Message ID 3212190.yEXfVNHMLB@kreacher
State New, archived
Headers show
Series
  • cpufreq: intel_pstate: Avoid missing HWP max limit updates with powersave governor
Related show

Commit Message

Rafael J. Wysocki Oct. 23, 2020, 3:35 p.m. UTC
From: Rafael J. Wysocki <rafael.j.wysocki@intel.com>

If the cpufreq policy max limit is changed when intel_pstate operates
in the passive mode with HWP enabled and the "powersave" governor is
used on top of it, the HWP max limit is not updated as appropriate.
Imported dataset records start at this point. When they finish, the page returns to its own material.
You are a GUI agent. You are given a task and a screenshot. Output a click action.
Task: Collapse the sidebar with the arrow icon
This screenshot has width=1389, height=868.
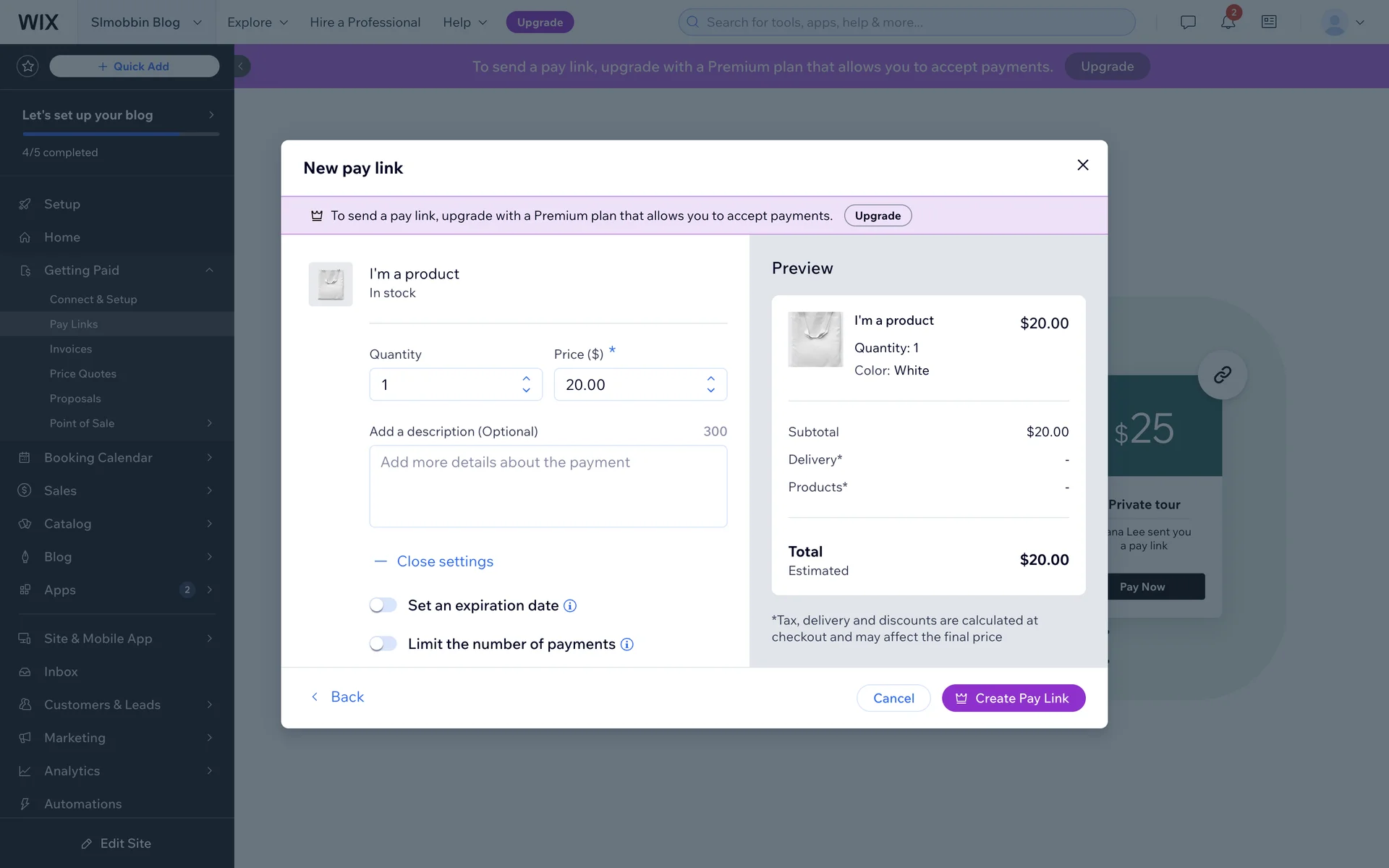point(241,67)
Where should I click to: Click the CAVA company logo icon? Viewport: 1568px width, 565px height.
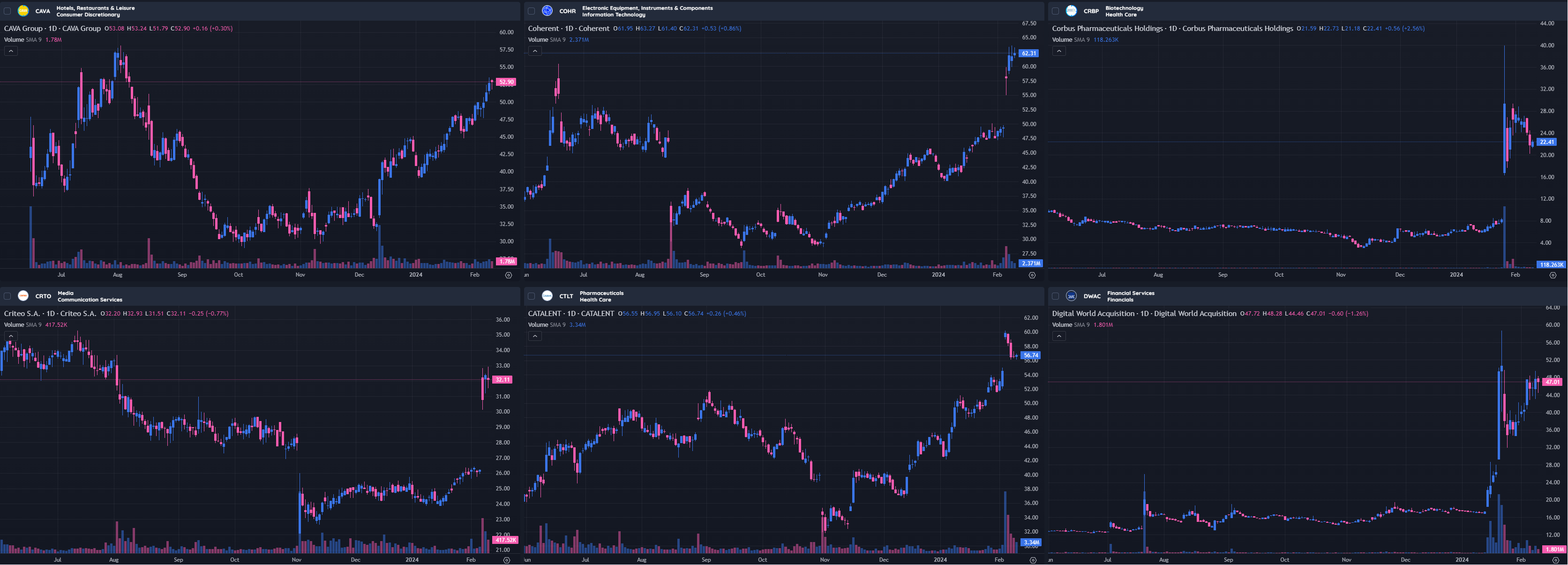point(23,11)
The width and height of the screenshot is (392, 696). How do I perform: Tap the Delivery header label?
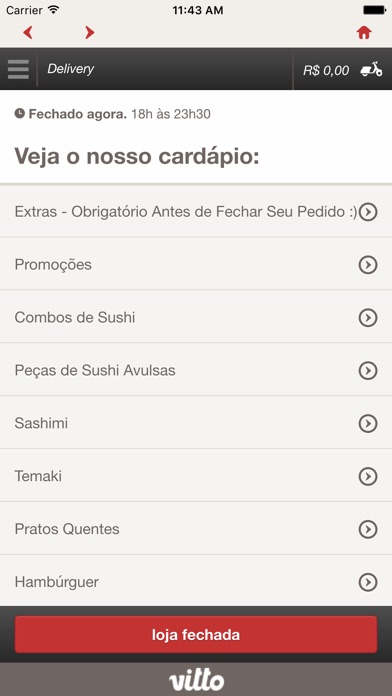71,69
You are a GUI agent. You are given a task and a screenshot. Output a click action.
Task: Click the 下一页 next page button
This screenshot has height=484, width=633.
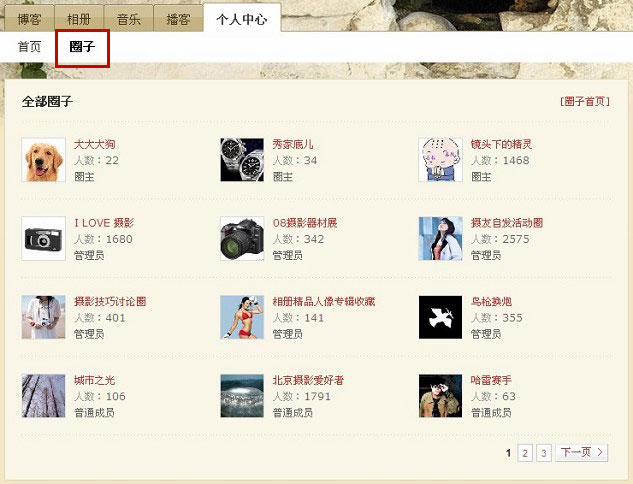(x=581, y=453)
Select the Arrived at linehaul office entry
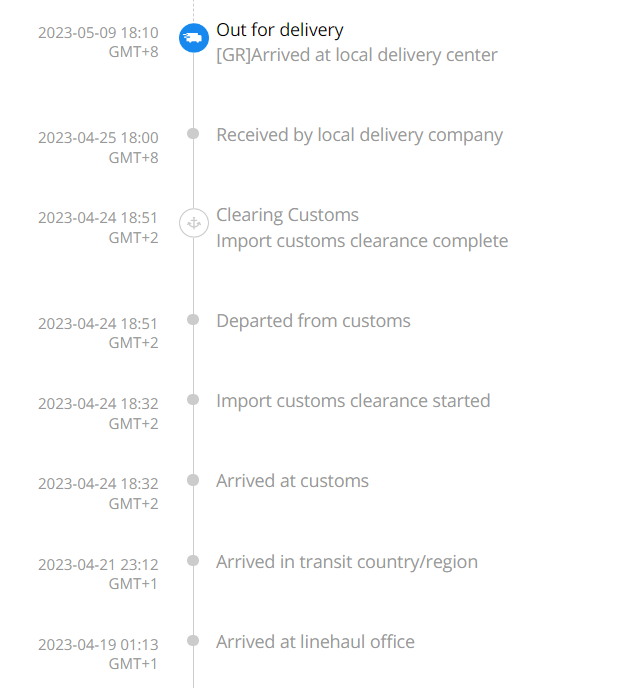 [315, 642]
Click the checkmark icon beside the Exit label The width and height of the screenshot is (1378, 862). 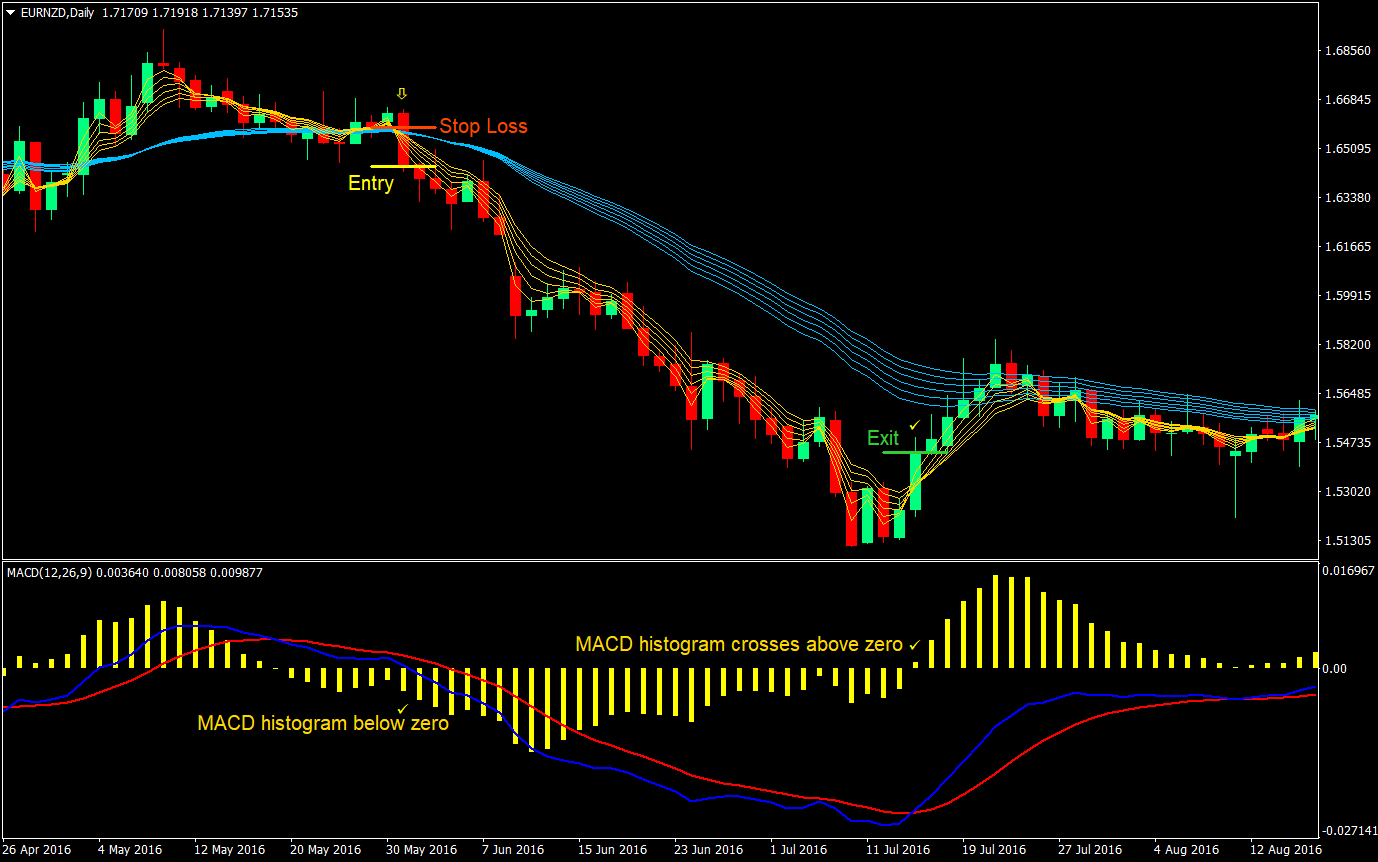click(914, 425)
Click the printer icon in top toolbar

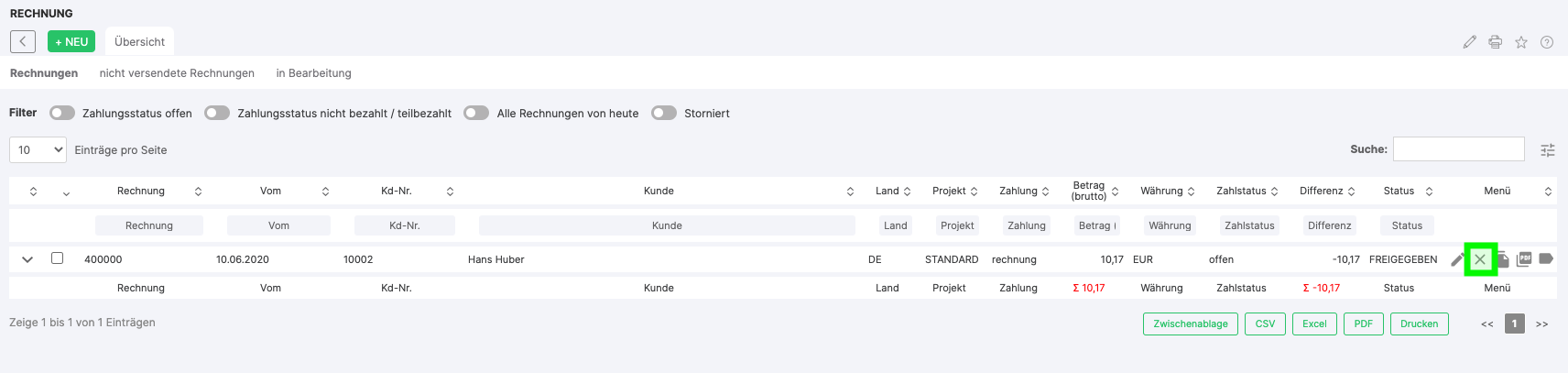click(x=1495, y=42)
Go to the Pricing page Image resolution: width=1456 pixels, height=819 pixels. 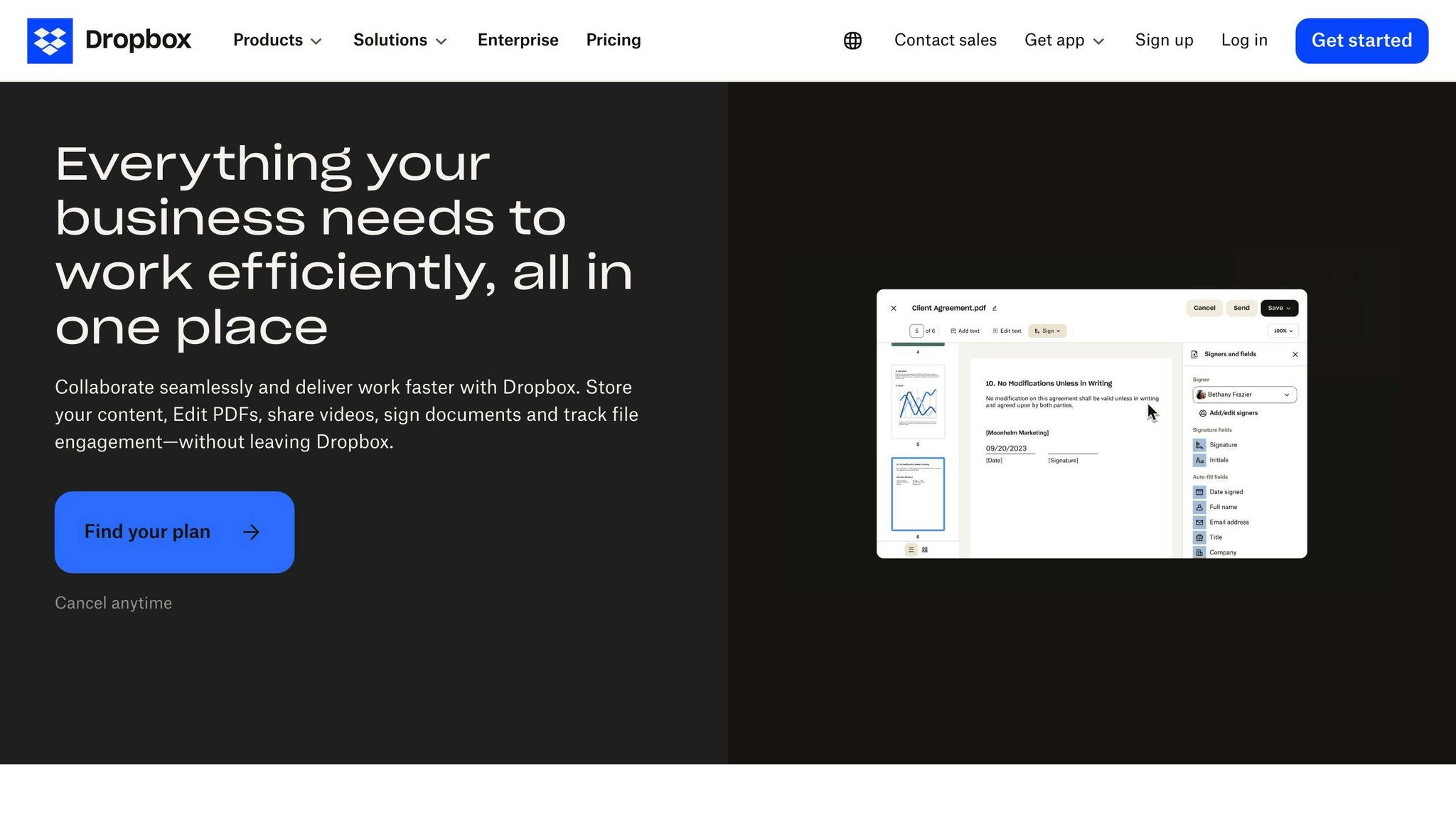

Namely, in the "powersave" governor case, the target P-state
is always equal to the policy min limit, so if the latter does
not change, intel_cpufreq_adjust_hwp() is not invoked to update
the HWP Request MSR due to the "target_pstate != old_pstate" check
in intel_cpufreq_update_pstate(), so the HWP max limit is not
updated as a result.

Also, if the CPUFREQ_NEED_UPDATE_LIMITS flag is not set for the
driver and the target frequency does not change along with the
policy max limit, the "target_freq == policy->cur" check in
__cpufreq_driver_target() prevents the driver's ->target() callback
from being invoked at all, so the HWP max limit is not updated.

To prevent that occurring, set the CPUFREQ_NEED_UPDATE_LIMITS flag
in the intel_cpufreq driver structure if HWP is enabled and modify
intel_cpufreq_update_pstate() to do the "target_pstate != old_pstate"
check only in the non-HWP case and let intel_cpufreq_adjust_hwp()
always run in the HWP case (it will update HWP Request only if the
cached value of the register is different from the new one including
the limits, so if neither the target P-state value nor the max limit
changes, the register write will still be avoided).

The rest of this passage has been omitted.